**WHAT THE EXERCISE ASKS**
Copy every record exactly.

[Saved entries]
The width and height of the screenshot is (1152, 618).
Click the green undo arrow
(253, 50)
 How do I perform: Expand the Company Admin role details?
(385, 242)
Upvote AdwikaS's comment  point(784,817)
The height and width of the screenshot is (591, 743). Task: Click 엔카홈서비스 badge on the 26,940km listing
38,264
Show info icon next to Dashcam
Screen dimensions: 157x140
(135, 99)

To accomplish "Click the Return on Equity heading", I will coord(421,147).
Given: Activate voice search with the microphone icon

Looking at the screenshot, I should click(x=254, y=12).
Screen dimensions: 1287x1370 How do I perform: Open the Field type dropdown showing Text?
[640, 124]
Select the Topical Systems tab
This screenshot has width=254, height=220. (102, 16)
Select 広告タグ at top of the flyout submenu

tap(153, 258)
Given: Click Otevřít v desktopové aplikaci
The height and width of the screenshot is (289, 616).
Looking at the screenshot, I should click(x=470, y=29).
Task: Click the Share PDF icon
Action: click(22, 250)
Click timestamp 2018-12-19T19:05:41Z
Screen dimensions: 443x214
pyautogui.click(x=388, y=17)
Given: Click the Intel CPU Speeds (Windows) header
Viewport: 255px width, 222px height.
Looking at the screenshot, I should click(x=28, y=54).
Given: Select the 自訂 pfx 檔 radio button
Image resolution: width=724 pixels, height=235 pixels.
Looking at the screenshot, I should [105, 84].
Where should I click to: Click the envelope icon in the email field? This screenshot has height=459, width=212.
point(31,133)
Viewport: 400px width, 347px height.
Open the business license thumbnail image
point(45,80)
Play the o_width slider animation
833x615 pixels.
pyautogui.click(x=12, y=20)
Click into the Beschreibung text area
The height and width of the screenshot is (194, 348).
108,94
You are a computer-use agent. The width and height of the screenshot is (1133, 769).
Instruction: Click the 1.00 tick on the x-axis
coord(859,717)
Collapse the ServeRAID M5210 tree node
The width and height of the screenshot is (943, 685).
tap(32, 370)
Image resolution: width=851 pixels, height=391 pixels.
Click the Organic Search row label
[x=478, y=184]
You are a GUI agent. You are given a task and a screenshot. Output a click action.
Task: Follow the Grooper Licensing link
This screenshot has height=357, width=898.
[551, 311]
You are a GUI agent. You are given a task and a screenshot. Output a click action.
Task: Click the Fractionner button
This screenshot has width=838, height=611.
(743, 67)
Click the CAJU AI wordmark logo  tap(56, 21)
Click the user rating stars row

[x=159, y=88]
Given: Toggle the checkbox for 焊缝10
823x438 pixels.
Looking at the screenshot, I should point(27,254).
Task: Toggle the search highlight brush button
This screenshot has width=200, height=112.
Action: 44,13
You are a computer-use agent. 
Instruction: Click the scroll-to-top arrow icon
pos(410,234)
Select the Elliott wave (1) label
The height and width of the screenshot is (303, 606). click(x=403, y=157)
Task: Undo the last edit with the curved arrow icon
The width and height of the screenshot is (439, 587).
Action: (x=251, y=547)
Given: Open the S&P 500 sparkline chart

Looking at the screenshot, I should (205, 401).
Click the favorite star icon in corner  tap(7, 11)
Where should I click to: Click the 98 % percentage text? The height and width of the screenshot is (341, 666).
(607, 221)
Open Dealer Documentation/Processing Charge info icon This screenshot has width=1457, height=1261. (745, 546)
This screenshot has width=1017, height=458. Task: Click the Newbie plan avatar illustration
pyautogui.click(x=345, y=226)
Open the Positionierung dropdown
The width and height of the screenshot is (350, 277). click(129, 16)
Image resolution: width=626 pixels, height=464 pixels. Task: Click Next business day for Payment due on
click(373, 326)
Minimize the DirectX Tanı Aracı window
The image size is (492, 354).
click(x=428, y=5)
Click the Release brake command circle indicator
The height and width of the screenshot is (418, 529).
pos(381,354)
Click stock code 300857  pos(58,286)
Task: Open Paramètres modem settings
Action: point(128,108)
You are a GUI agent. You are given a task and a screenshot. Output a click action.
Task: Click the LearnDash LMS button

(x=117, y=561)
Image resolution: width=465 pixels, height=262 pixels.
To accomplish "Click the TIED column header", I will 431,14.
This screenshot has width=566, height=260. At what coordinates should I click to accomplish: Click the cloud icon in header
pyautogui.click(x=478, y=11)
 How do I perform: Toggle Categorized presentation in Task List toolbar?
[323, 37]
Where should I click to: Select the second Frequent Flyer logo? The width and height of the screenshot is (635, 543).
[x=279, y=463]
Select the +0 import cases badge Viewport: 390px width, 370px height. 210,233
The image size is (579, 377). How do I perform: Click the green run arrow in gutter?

**OUTPUT OF THE EXERCISE**
The width and height of the screenshot is (1152, 618).
Click the green undo arrow
(253, 50)
 How do I perform: Expand the Company Admin role details?
(385, 242)
Upvote AdwikaS's comment  point(784,817)
The height and width of the screenshot is (591, 743). Task: Click 엔카홈서비스 badge on the 26,940km listing
38,264
Show info icon next to Dashcam
Screen dimensions: 157x140
(135, 99)

To accomplish "Click the Return on Equity heading", I will coord(421,147).
Given: Activate voice search with the microphone icon

Looking at the screenshot, I should click(x=254, y=12).
Screen dimensions: 1287x1370 How do I perform: Open the Field type dropdown showing Text?
[640, 124]
Select the Topical Systems tab
This screenshot has width=254, height=220. (102, 16)
Select 広告タグ at top of the flyout submenu

tap(153, 258)
Given: Click Otevřít v desktopové aplikaci
The height and width of the screenshot is (289, 616).
Looking at the screenshot, I should click(x=470, y=29).
Task: Click the Share PDF icon
Action: click(22, 250)
Click timestamp 2018-12-19T19:05:41Z
Screen dimensions: 443x214
pyautogui.click(x=388, y=17)
Given: Click the Intel CPU Speeds (Windows) header
Viewport: 255px width, 222px height.
Looking at the screenshot, I should click(x=28, y=54).
Given: Select the 自訂 pfx 檔 radio button
Image resolution: width=724 pixels, height=235 pixels.
Looking at the screenshot, I should [105, 84].
Where should I click to: Click the envelope icon in the email field? This screenshot has height=459, width=212.
point(31,133)
Viewport: 400px width, 347px height.
Open the business license thumbnail image
point(45,80)
Play the o_width slider animation
833x615 pixels.
pyautogui.click(x=12, y=20)
Click into the Beschreibung text area
The height and width of the screenshot is (194, 348).
108,94
You are a computer-use agent. The width and height of the screenshot is (1133, 769).
Instruction: Click the 1.00 tick on the x-axis
coord(859,717)
Collapse the ServeRAID M5210 tree node
The width and height of the screenshot is (943, 685).
tap(32, 370)
Image resolution: width=851 pixels, height=391 pixels.
Click the Organic Search row label
[x=478, y=184]
You are a GUI agent. You are given a task and a screenshot. Output a click action.
Task: Follow the Grooper Licensing link
This screenshot has height=357, width=898.
[551, 311]
You are a GUI agent. You are given a task and a screenshot. Output a click action.
Task: Click the Fractionner button
This screenshot has width=838, height=611.
(743, 67)
Click the CAJU AI wordmark logo  tap(56, 21)
Click the user rating stars row

[x=159, y=88]
Given: Toggle the checkbox for 焊缝10
823x438 pixels.
Looking at the screenshot, I should point(27,254).
Task: Toggle the search highlight brush button
This screenshot has width=200, height=112.
Action: 44,13
You are a computer-use agent. 
Instruction: Click the scroll-to-top arrow icon
pos(410,234)
Select the Elliott wave (1) label
The height and width of the screenshot is (303, 606). click(x=403, y=157)
Task: Undo the last edit with the curved arrow icon
The width and height of the screenshot is (439, 587).
Action: (x=251, y=547)
Given: Open the S&P 500 sparkline chart

Looking at the screenshot, I should (205, 401).
Click the favorite star icon in corner  tap(7, 11)
Where should I click to: Click the 98 % percentage text? The height and width of the screenshot is (341, 666).
(607, 221)
Open Dealer Documentation/Processing Charge info icon This screenshot has width=1457, height=1261. (745, 546)
This screenshot has width=1017, height=458. Task: Click the Newbie plan avatar illustration
pyautogui.click(x=345, y=226)
Open the Positionierung dropdown
The width and height of the screenshot is (350, 277). click(129, 16)
Image resolution: width=626 pixels, height=464 pixels. Task: Click Next business day for Payment due on
click(373, 326)
Minimize the DirectX Tanı Aracı window
The image size is (492, 354).
click(x=428, y=5)
Click the Release brake command circle indicator
The height and width of the screenshot is (418, 529).
pos(381,354)
Click stock code 300857  pos(58,286)
Task: Open Paramètres modem settings
Action: point(128,108)
You are a GUI agent. You are given a task and a screenshot. Output a click action.
Task: Click the LearnDash LMS button

(x=117, y=561)
Image resolution: width=465 pixels, height=262 pixels.
To accomplish "Click the TIED column header", I will 431,14.
This screenshot has width=566, height=260. At what coordinates should I click to accomplish: Click the cloud icon in header
pyautogui.click(x=478, y=11)
 How do I perform: Toggle Categorized presentation in Task List toolbar?
[323, 37]
Where should I click to: Select the second Frequent Flyer logo? The width and height of the screenshot is (635, 543).
[x=279, y=463]
Select the +0 import cases badge Viewport: 390px width, 370px height. 210,233
The image size is (579, 377). How do I perform: Click the green run arrow in gutter?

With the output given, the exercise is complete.